DPIVE introduces a regionalized, personalized location obfuscation scheme that enhances privacy protection by customizing privacy levels for different regions, correcting previous frameworks, and demonstrating superior performance on public datasets.

Contribution

It proposes DPIVE, a novel regionalized location obfuscation mechanism with personalized privacy sensitivities, improving upon prior models and enabling fine-grained privacy control.

Findings

DPIVE outperforms existing methods on skewed location data.

The two-phase approach effectively partitions locations and assigns personalized privacy levels.

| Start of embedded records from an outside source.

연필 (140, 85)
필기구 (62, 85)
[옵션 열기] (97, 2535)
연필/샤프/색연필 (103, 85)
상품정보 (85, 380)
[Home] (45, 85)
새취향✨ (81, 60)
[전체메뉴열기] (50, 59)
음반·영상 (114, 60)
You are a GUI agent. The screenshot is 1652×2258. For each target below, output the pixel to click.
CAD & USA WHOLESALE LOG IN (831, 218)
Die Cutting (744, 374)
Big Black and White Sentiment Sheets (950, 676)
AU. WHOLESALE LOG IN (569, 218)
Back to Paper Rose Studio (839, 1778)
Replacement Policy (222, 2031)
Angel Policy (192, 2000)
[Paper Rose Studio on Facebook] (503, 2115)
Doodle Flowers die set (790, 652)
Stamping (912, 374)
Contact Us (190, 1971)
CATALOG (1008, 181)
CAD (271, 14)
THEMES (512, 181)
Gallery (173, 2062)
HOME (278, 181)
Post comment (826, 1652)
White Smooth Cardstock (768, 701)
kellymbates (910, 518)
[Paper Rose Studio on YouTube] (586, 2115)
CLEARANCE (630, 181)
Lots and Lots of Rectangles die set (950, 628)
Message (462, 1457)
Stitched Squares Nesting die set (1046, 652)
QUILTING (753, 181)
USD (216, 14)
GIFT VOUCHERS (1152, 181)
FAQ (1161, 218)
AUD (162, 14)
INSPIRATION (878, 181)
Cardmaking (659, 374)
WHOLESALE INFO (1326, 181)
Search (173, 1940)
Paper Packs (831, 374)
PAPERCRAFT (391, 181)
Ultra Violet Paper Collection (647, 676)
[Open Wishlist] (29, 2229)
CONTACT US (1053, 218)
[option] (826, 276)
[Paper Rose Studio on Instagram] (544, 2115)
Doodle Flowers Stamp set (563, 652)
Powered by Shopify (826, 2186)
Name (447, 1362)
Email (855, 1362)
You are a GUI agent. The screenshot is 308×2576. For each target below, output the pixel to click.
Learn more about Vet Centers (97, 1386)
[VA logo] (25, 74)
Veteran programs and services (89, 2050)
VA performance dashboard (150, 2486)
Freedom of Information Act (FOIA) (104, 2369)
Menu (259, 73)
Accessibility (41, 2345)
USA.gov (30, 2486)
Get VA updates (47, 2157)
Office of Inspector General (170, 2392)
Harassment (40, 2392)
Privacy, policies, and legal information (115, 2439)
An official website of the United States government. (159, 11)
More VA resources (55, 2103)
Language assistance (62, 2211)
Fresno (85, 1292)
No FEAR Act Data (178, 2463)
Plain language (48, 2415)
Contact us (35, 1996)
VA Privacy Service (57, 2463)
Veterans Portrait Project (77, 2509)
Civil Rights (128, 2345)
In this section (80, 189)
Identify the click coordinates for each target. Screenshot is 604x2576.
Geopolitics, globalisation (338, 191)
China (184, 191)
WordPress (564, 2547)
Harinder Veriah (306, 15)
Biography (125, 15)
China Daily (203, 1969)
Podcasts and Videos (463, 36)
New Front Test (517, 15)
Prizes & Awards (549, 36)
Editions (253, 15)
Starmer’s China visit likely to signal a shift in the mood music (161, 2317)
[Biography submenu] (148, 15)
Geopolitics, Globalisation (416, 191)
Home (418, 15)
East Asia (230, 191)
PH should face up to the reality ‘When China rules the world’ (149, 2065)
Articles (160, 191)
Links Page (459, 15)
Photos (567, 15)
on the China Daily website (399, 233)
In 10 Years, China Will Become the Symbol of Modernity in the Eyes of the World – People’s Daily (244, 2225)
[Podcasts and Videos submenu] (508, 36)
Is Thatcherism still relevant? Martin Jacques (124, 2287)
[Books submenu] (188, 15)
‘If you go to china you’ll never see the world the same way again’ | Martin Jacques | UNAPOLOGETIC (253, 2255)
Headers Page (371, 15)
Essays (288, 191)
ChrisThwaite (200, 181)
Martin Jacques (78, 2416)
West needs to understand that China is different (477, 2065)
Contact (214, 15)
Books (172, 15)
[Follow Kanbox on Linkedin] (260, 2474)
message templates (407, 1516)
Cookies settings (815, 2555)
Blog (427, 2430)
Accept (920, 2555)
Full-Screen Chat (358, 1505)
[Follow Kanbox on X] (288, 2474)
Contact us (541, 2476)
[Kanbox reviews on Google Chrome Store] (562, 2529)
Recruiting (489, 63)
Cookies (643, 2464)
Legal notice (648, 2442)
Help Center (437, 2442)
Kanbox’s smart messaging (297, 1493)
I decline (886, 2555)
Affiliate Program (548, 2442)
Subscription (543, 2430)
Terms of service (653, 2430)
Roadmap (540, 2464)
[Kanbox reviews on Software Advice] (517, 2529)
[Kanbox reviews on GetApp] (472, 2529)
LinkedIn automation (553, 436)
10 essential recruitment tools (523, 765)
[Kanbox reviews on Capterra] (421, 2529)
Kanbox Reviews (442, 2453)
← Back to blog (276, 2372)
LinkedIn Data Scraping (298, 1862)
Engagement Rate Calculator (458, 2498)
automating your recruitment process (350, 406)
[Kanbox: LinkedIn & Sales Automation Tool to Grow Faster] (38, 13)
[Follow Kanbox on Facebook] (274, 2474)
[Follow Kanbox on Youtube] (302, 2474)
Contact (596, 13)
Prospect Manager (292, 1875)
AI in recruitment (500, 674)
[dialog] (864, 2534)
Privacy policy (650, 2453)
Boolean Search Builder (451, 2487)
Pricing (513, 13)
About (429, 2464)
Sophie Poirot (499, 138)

Experiments validate the superior privacy preservation and utility balance of DPIVE.

Abstract

The popularity of cyber-physical systems is fueling the rapid growth of location-based services. This poses the risk of location privacy disclosure. Effective privacy preservation is foremost for various mobile applications. Recently, geo-indistinguishability and expected inference error are proposed for limiting location leakages. In this paper, we argue that personalization means regionalization for geo-indistinguishability, and we propose a regionalized location obfuscation mechanism called DPIVE with personalized utility sensitivities. This substantially corrects the differential and distortion privacy problem of PIVE framework proposed by Yu et al. on NDSS 2017. We develop DPIVE with two phases. In Phase I, we determine disjoint sets by partitioning all possible positions such that different locations in the same set share the Protection Location Set (PLS). In Phase II, we construct a probability distribution matrix in which the rows corresponding to the same PLS have their own sensitivity of utility (PLS diameter). Moreover, by designing QK-means algorithm for more search space in 2-D space, we improve DPIVE with refined location partition and present fine-grained personalization, enabling each location to have its own privacy level endowed with a customized privacy budget. Experiments with two public datasets demonstrate that our mechanisms have the superior performance, typically on skewed locations.